Secondo Putin, il presidente Usa è "sincero nel voler porre fine alla guerra" e vi dedica "seri sforzi". Ma partiamo dalle condizioni del Cremlino iscritte - di fatto - nella scenografia dello studio in cui si svolge la "Linea diretta" di Putin. Dietro la scrivania del presidente campeggia una mappa della Russia che include non solo i confini della Crimea, occupata nel 2014, ma anche quelli di Donetsk, Lugansk, Zaporizhzhia e Kherson, le quattro regioni ucraine annesse da Mosca nel 2022. Insomma, come già rivelato ad Anchorage, la principale condizione per un cessate il fuoco resta il ritiro delle forze di Kiev dai territori del Donbass ancora nelle loro mani. Ma un'altra sembra essere l'addio alla presidenza del nemico Volodymyr Zelensky. "Il potere in Ucraina deve alla fine diventare legittimo, e senza elezioni questo è impossibile" - spiega Putin aggiungendo che Mosca potrebbe sospendere le operazioni militari nel giorno del voto. Una terza condizione, ribadita anche dal ministro degli esteri Sergei Lavrov sarebbe l'esclusione dei leader europei dalla trattativa. Il "dialogo" tra Mosca e Washington "non ha bisogno dell'aiuto dell'Europa" colpevole - sostiene Lavrov - di pretendere l'invio di soldati Nato in Ucraina nel "tentativo di militarizzarla". Opinione condivisa da un Putin convinto che gli Europei aspettino soltanto un sconfitta di Trump alle elezioni di midterm per "tornare ad esercitare maggiore pressione". Come dire: lasciatemi dialogare con la Casa Bianca risparmiandomi le interferenze europee e vedrete che il cessate il fuoco arriverà.
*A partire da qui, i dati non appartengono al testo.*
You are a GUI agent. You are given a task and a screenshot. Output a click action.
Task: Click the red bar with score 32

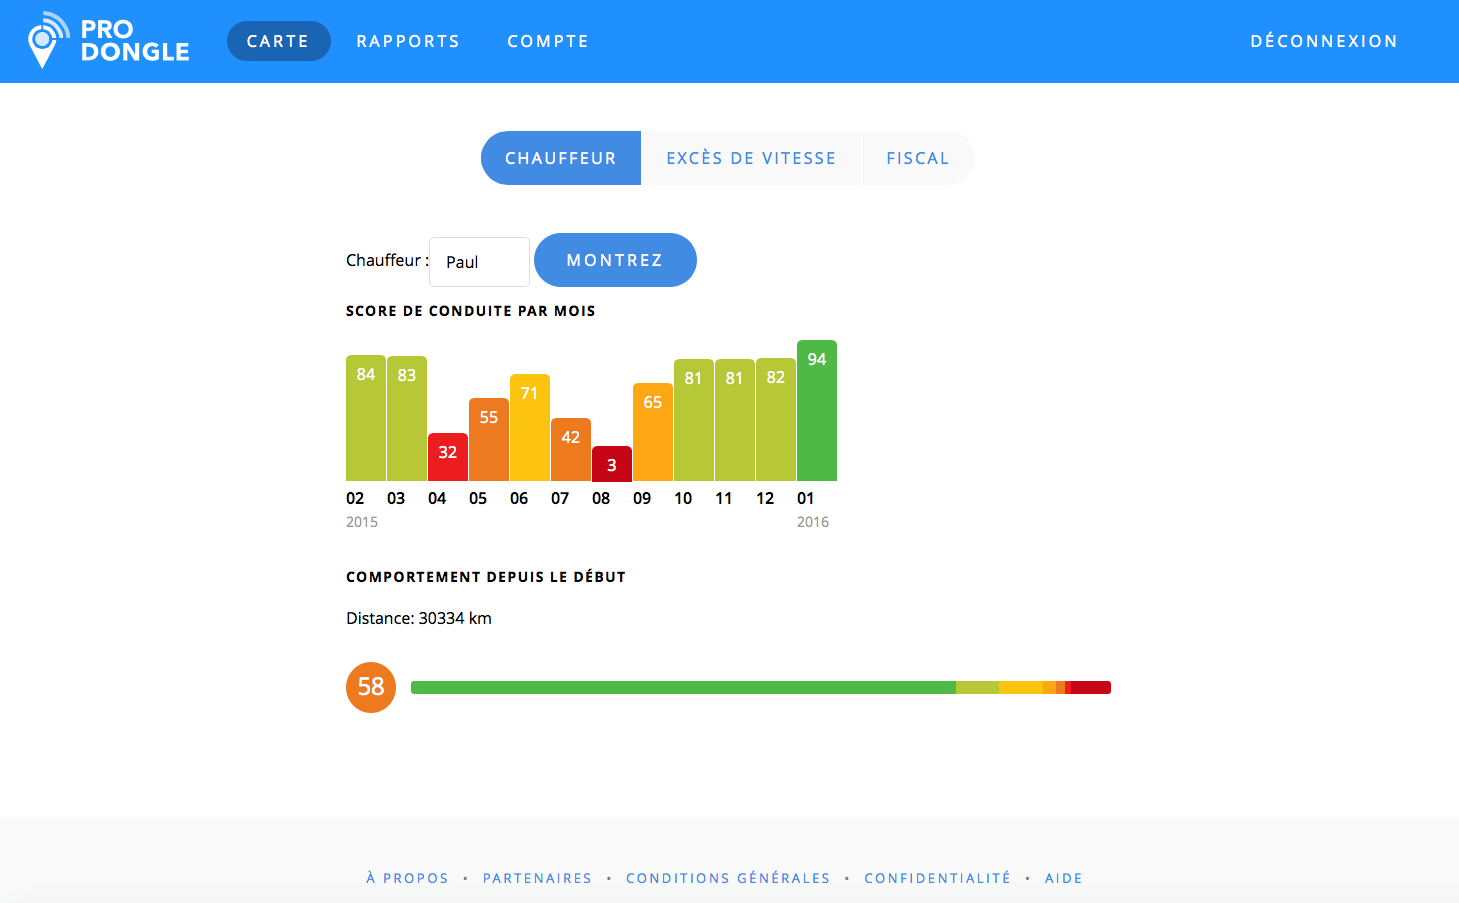448,457
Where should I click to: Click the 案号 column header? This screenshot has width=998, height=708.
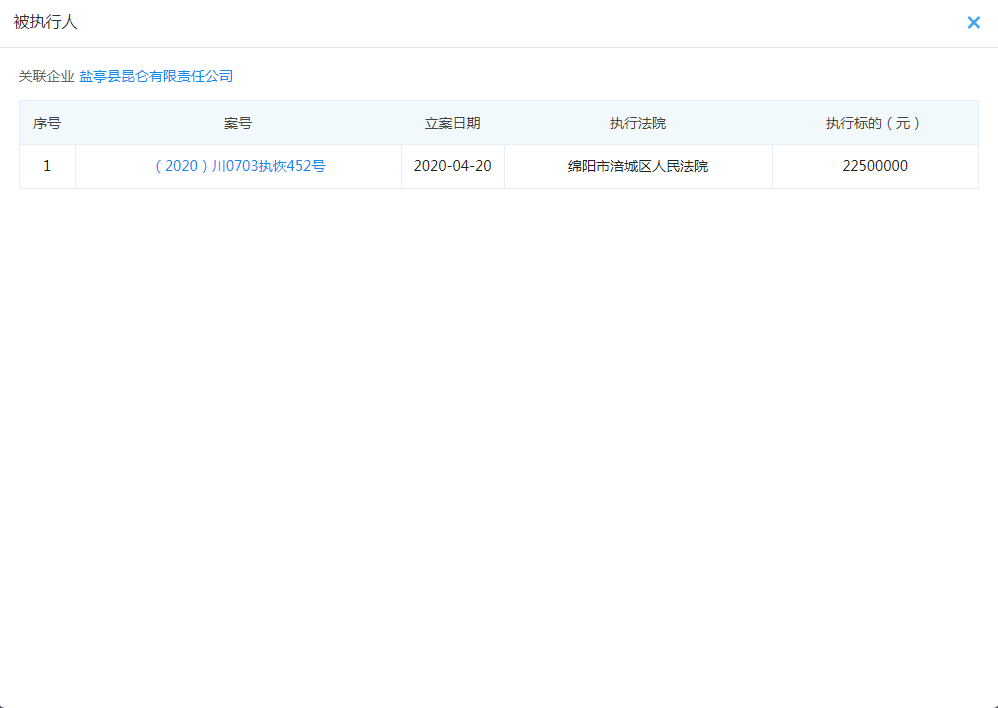(x=238, y=123)
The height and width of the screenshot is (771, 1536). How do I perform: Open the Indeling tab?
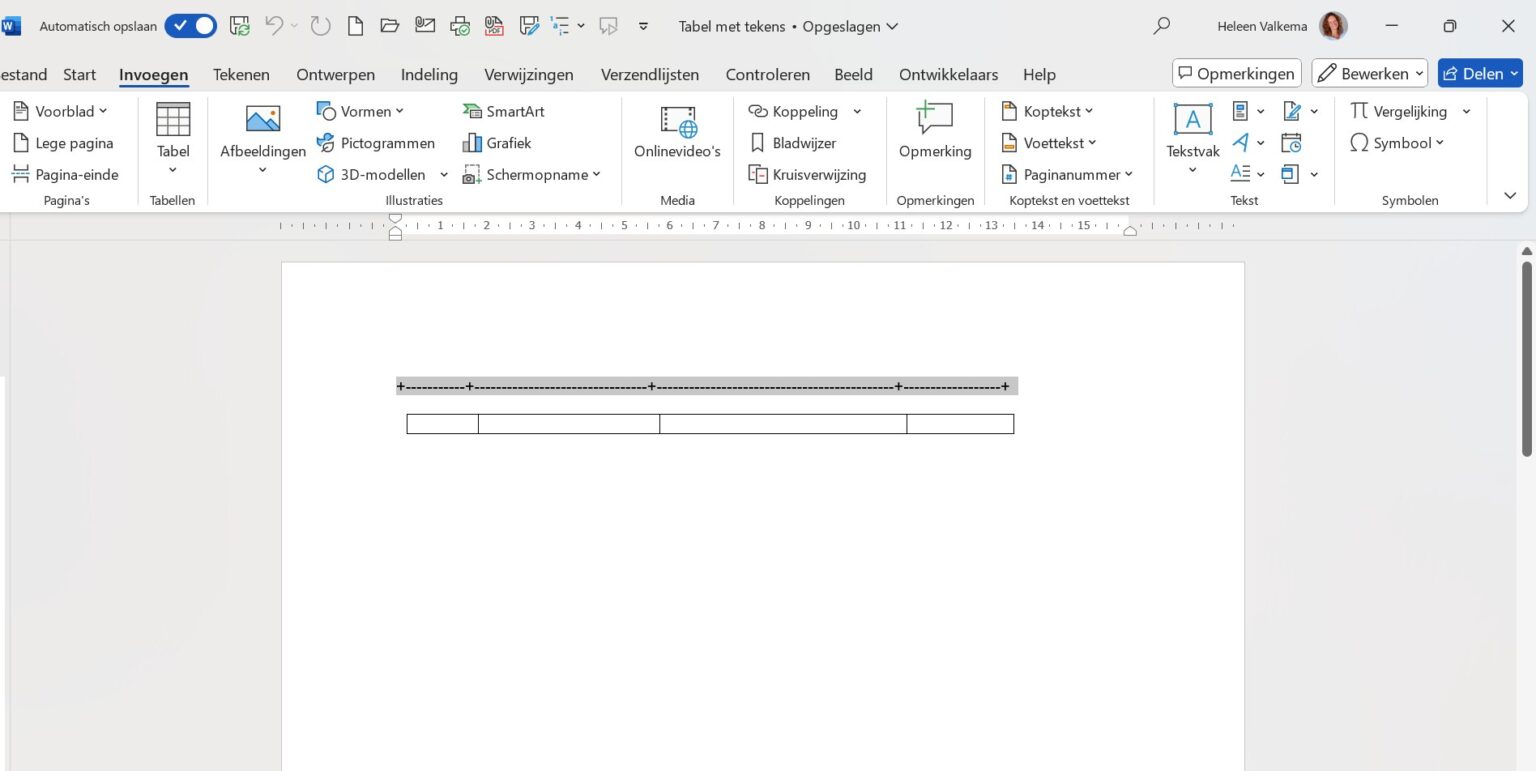coord(429,74)
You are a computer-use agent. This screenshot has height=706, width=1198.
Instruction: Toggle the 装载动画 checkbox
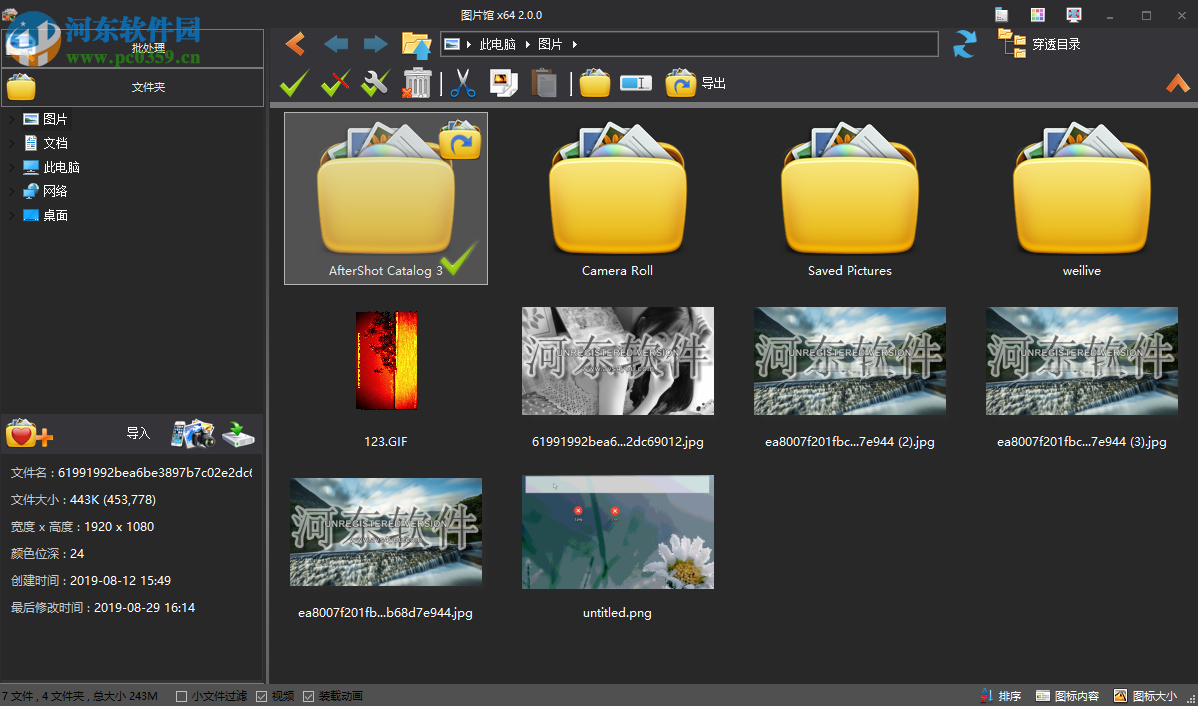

Nello stesso tempo Putin punta a tranquillizzare le opinioni pubbliche europee. "I politici occidentali parlano costantemente di prepararsi alla guerra con la Russia - osserva Putin - Ma che assurdità è?". Allo stesso tempo, fa intravvedere il desiderio di tornare alla collaborazione economica con il vecchio continente. "Il Pil combinato di Russia ed Europa, misurato a parità di potere d'acquisto - ricorda Putin - sarebbe superiore a quello degli Stati Uniti se le due parti collaborassero". Allo stesso tempo, nessuno deve permettersi di sottovalutare la capacità militare della Russia visto che "entro la fine dell'anno saremo testimoni di nuovi successi delle nostre forze armate".
Un tentativo della Nato o dell'Europa di imporre un blocco all'enclave russa di Kaliningrad innescherebbe invece "un'escalation senza precedenti del conflitto, innalzandolo a un livello completamente diverso ed estendendolo fino a un confronto armato di grandi proporzioni". Ma la risposta che più fa fremere il pubblico televisivo russo è il deciso "sì" consegnato a una giornalista curiosa di sapere se il presidente sia "ancora innamorato". Anche se di chi proprio non si sa.